お題#仕事の思い出

ここで農業を始めた32年前から今まで私になぜ農業を選んだのかと聞く人はいなかった。夫である相方ばかりに聞くのである。社会人になったばかりのヒヨコの時代関東のコンビナートの色々の会社の電気計装を請負う中間会社の事務の仕事についた。カーボンを多いときで3枚も敷いて書類を作成する時代ですでにコピー機はあったけど信用は無かった。誇り高く仕事する人々その人達が生み出す大きなお金が上から来て沢山の下請け会社や必要に応じて支払っていくお金の流れにヒヨコの私はびっくりするばかり、忙しさと周りに押されて仕事をこなしていった。きっかけが何だったか思い出さないけど私もあちらにいたいと思った。あちらとは直接生産に携わる事。誇り大きい人々のことで事務はサポートだと思い始めたのです自分で選んだ事務だったけど本当は何がしたいんだろうこの事が身体のどこかに居座る。

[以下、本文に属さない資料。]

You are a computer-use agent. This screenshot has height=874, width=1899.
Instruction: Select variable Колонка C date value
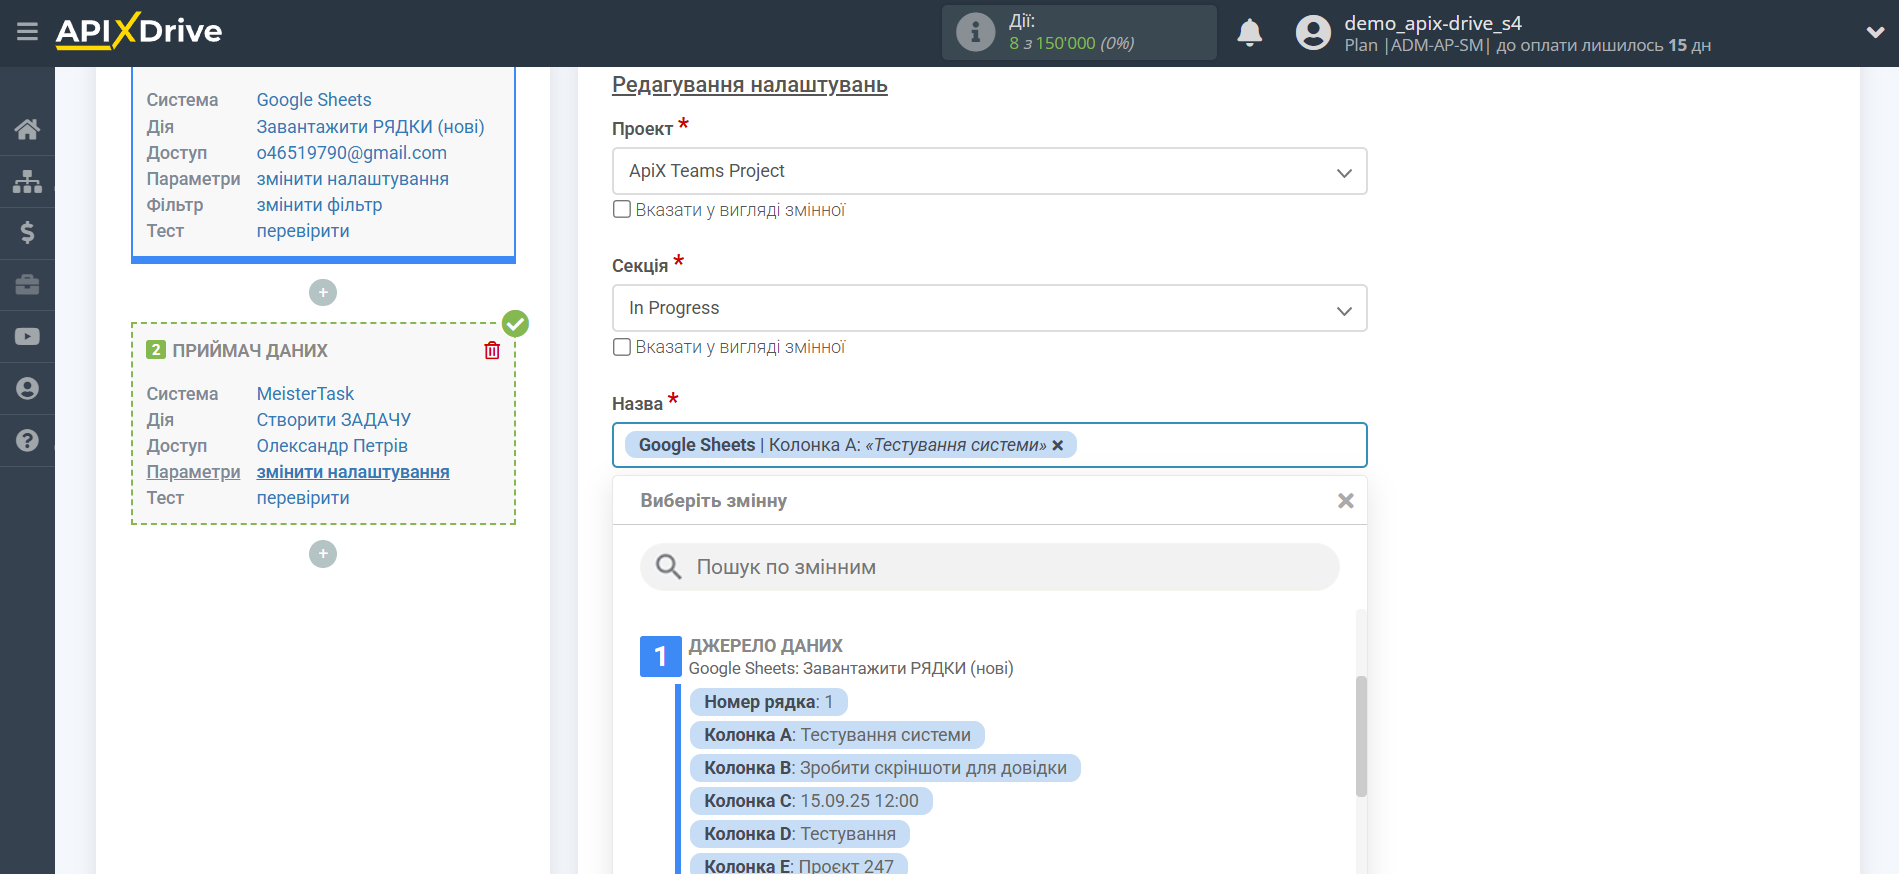pos(810,801)
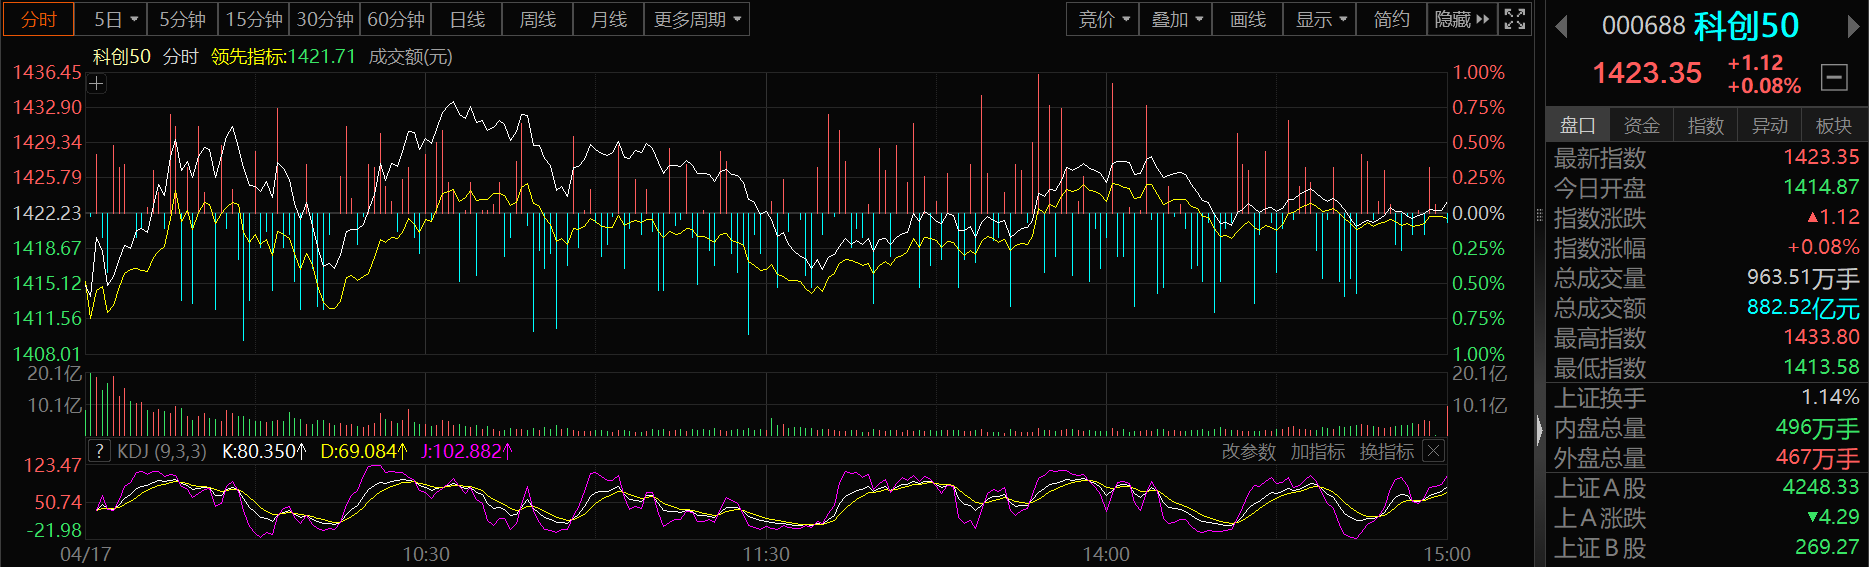Click the plus icon at chart corner
This screenshot has width=1869, height=567.
click(96, 84)
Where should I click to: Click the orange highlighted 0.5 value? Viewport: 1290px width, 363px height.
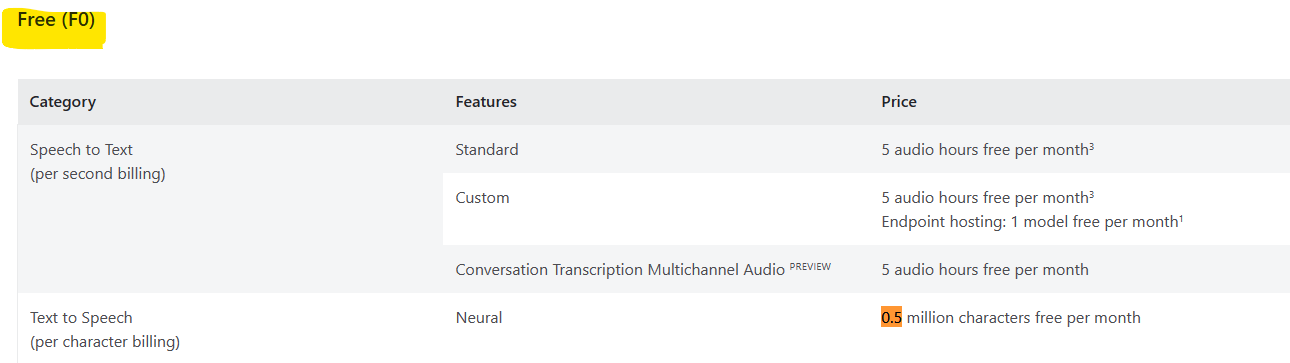pyautogui.click(x=891, y=318)
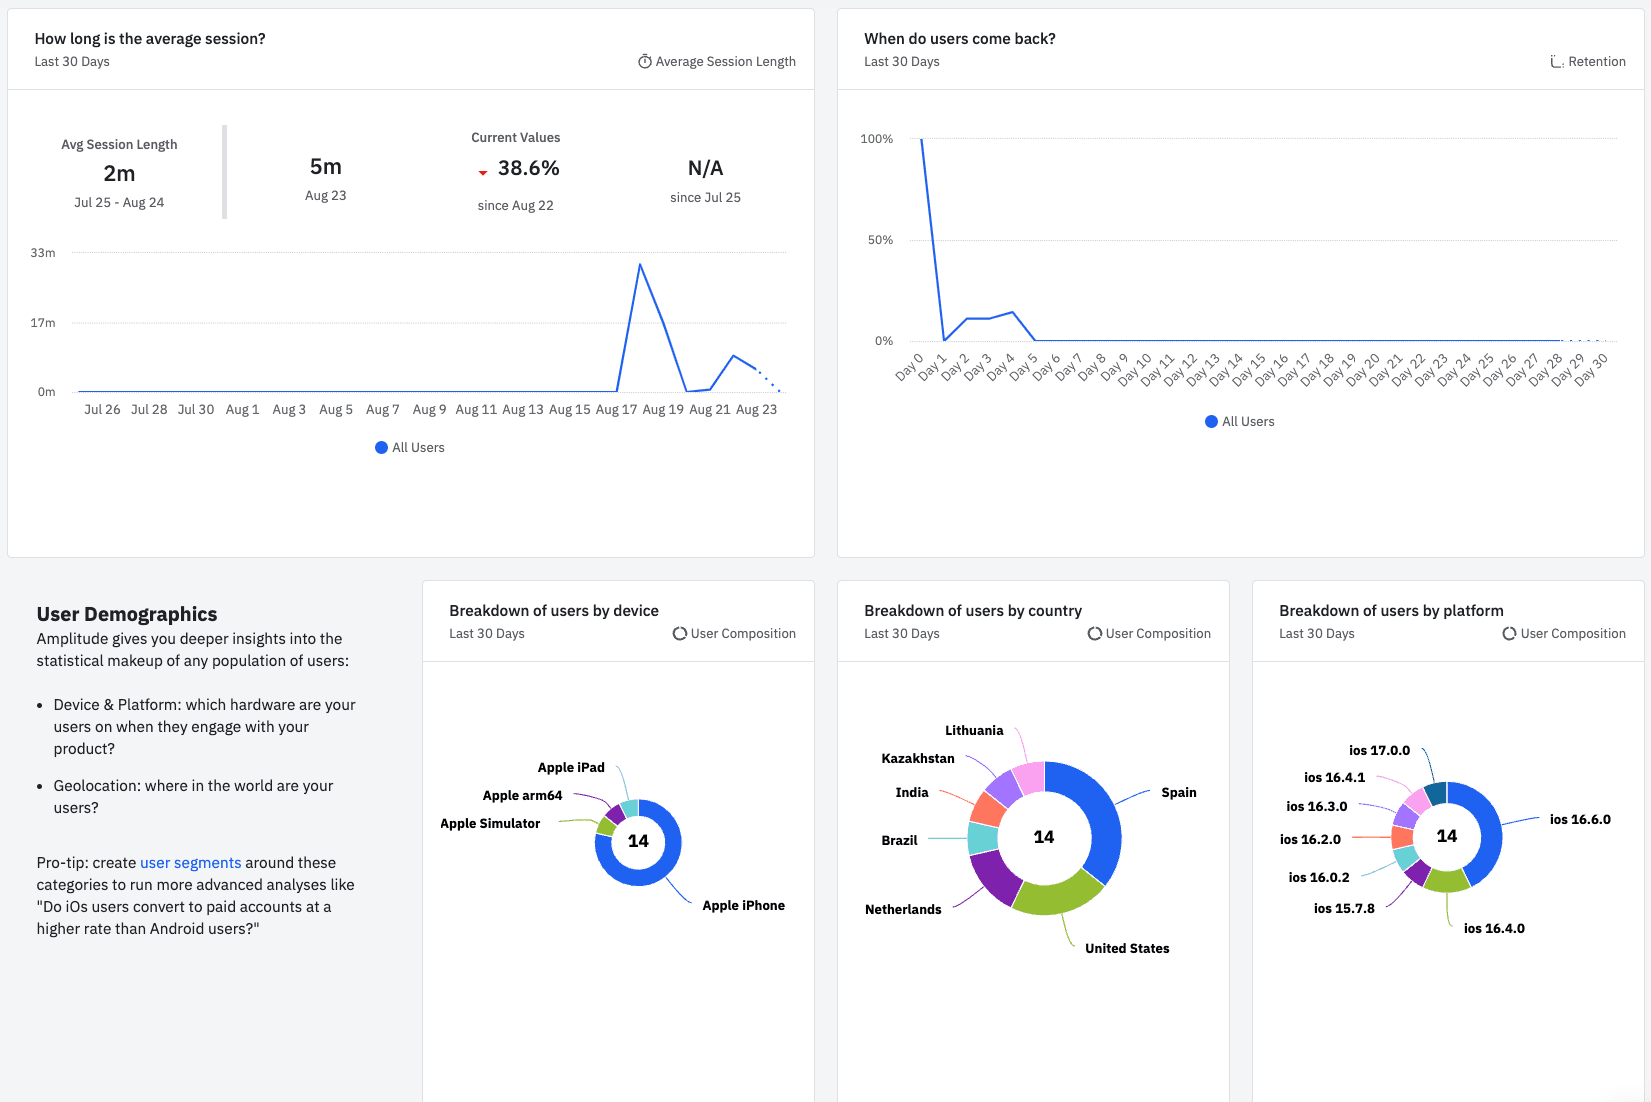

結婚して生協の知り合いと援農に行った時土のニオイとぬくもり土を押し上げて双葉を出す植物の力強さ、すくすくと育つ農家さんの畑に立って、これが私のしたい事かもと考えた。

農業の研修に参加した。初日仔牛を小屋から連れて来て縛り明日市に出すから洗うようにと。牛に近付けない、絶対だめだと思った。微動だにしないのを見て家の人がじゃがじゃがホースから水を出して牛にかけブラシで洗い出した、少しずつ近づいて触った温かい牛は静かにしている。まだ解け残る雪があった、牛が寒くてブルブル震えだしたのでかわいそうで乾いたタオルで懸命に拭いてやった、すっかり怖さもなくなり牛はかわいいと思った。私のやりたことはこうゆう事だとなんとなく納得し心構えみたいのが芽生えた。思い出である。